Sin embargo se sacó el Cristo.

Es bestial en el siglo de Franklin la siguiente noticia de La Correspondencia:

«En muchas casas se encendieron velas para conjurar los efectos de la tempestad.»

Eso... ¡en Madrid!

Estamos, pues, como en Guayama cuando yo, de niño, me ponía una falda de seda de mamá, para que no me partiera un rayo.

Y está Madrid lo mismo que el año 1631. Entonces, y en la plaza mayor, hubo un incendio terrible; y en vez de sacar agua para apagarlo, los madrileños sacaron... los Santos sacramentos de las parroquias de Santa Cruz, San Miguel y San Ginés, y una porción de vírgenes, como la de los Remedios y la de la Novena, y se decía misa en los balcones, donde colocaron ad hoc los altares necesarios, y el fuego duró tres días y seguiría aún si hubiera habido entonces más casas que quemar.

Otra novedad celeste es que en Madrid se vive pensando en la salud de León XIII, que ya no tiene facha de persona.
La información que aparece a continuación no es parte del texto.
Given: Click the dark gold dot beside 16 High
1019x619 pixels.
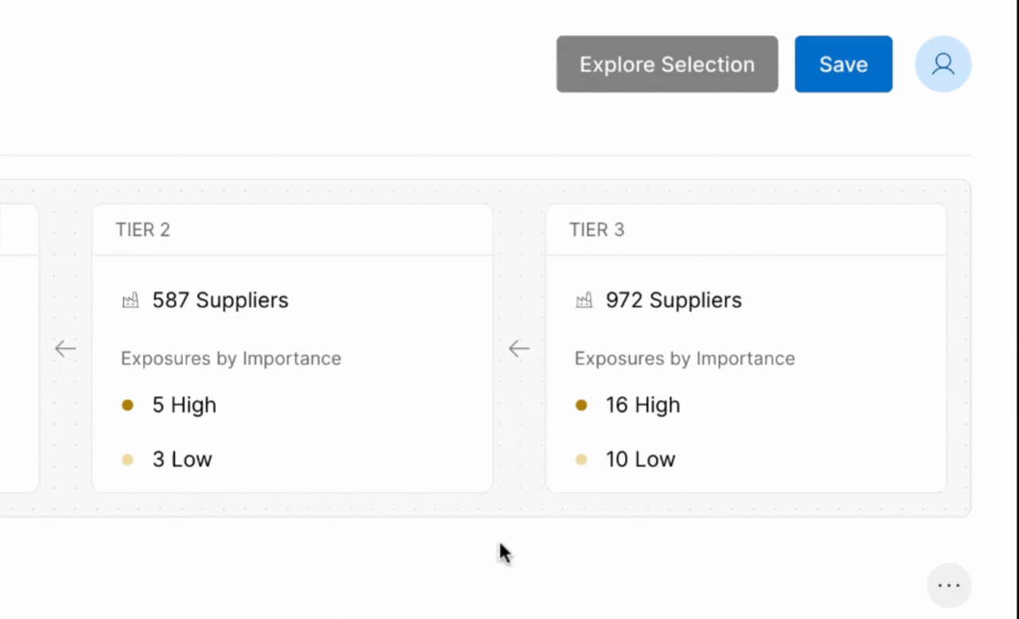Looking at the screenshot, I should click(x=581, y=405).
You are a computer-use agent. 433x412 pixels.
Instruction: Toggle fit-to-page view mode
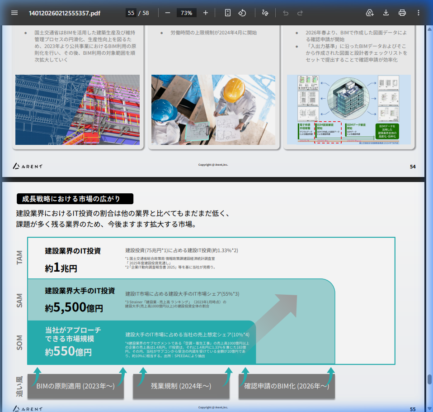227,13
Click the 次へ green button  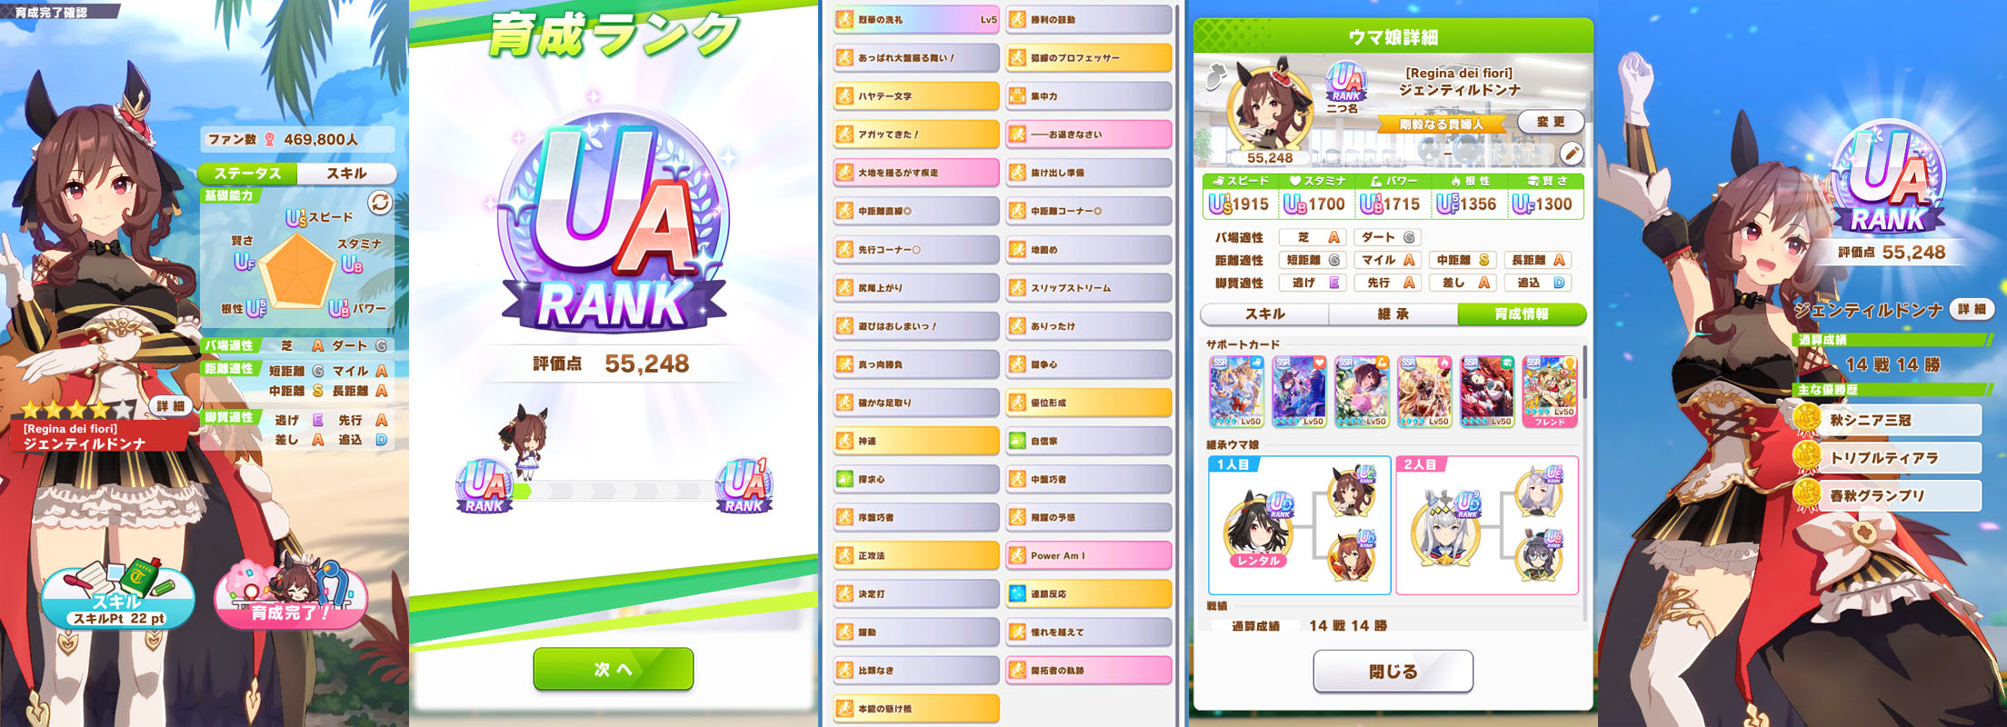tap(614, 669)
Es una arista, un suspiro, una sombra intangible. Todavía come: sopas, legumbres y pescado. Tiene mucho miedo a las corrientes de aire, y cuando sale de una habitación a otra le llevan enfundado, en una especie de calcetín de lana, dentro de una silla de manos herméticamente cerrada. El hombre, a pesar de ser Papa, y de tener de asistente al Espíritu Santo, se cuida, sí, señor, se cuida.

En fin, que por España no pasan siglos ni revoluciones. Seguimos comiendo garbanzos, durmiendo, en cuevas que se llaman silos y se inundan todos los años para que perezcan unos centenares de brutos; encendemos velas para evitar los rayos y contribuimos al dinero de San Pedro, no se nos muera ¡el pobre!